Return all lines from the listing below in which the string "agent" occurs.

#### INPUT MATERIAL:

= = =

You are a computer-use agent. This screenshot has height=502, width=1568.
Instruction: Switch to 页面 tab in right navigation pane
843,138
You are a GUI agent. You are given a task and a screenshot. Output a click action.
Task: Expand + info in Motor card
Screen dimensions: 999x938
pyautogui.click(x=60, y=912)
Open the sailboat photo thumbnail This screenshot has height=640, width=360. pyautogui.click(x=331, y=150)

= = =

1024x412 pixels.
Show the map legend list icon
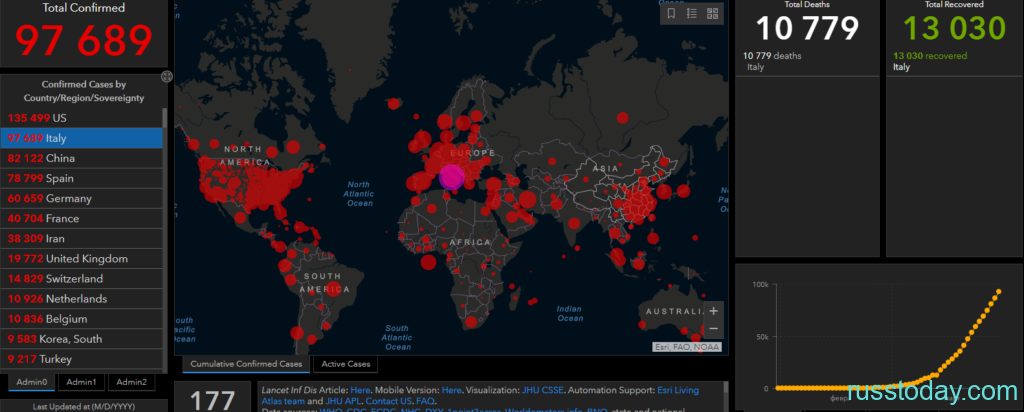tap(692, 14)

= = =

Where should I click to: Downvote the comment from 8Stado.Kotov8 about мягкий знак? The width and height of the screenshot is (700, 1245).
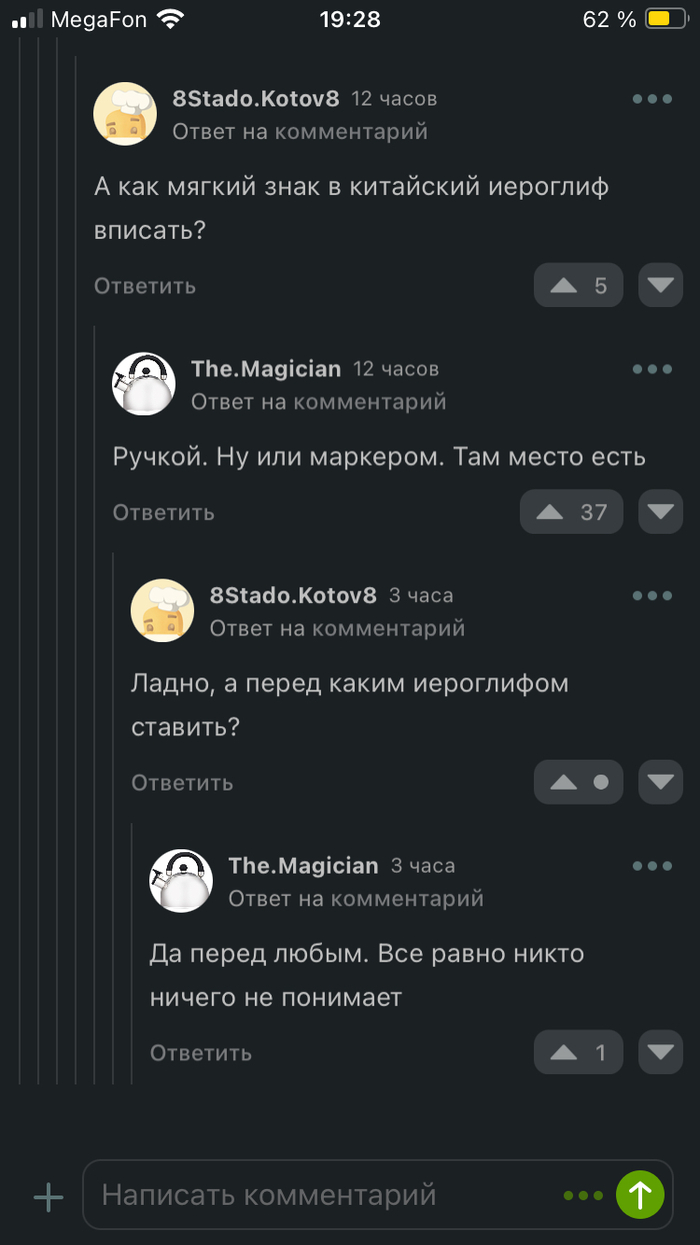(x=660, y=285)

= = =

#### ANSWER TO THIS PROBLEM:
You are a computer-use agent. This screenshot has height=502, width=1568.
You are a GUI agent. You are given a task and a screenshot. Output a click action.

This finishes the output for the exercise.